Part of the problem stemmed from the fact that my state maintained a much higher percentage of road miles than the other state, which relied on counties to maintain all those expensive, out of the way roads that are little used compared to interstates. For whatever reason, there is a huge discrepancy.
DOTs nationwide have discussed forcing automakers to equip cars with tracking devices for calculating road miles driven, though naturally this has immediately raised privacy concerns and hasn't really been taken seriously.
DOTs in general see gas taxes as much too crude a measure, because of differing fuel efficiencies and the fact that a mile driven on a lightly used suburban road during off-peak hours costs the state a lot less than a mile driven at rush hour on an intra-city corridor ("Interstate" highways being used by local commuters).
They bitch and bitch that Priuses, etc. are costing them money because they are too efficient.

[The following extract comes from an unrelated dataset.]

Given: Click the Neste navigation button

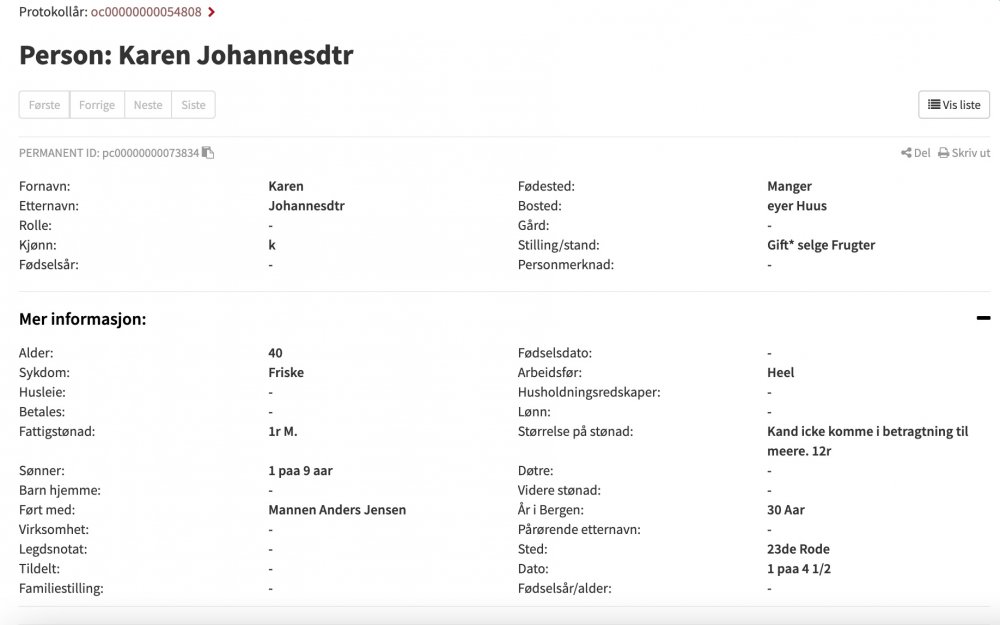Looking at the screenshot, I should (x=148, y=104).
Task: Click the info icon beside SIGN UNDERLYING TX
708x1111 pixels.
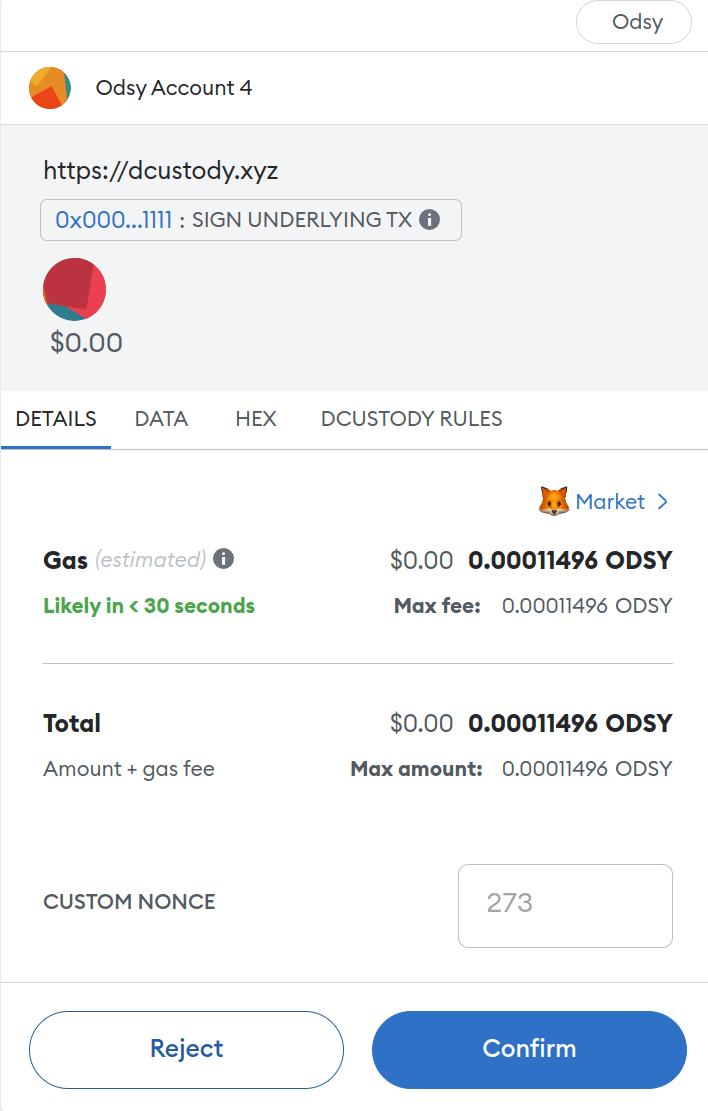Action: click(430, 220)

Naturally one wonders why they don't tell the legislature it's either higher gas taxes or shittier roads, because with fuel efficient cars becoming more popular and construction costs soaring due to inflation (China buying more steel and concrete, etc.), gas tax revenue is not keeping up, and something's got to give.
Anyway, raising our already high-ish gas taxes is evidently not an option (even though our state's economy keeps chugging despite the recent gas price surge). I don't get it, but I'm worried about what the legislature is going to do to get road money, and I'm thinking it's not going to be pretty or equitable.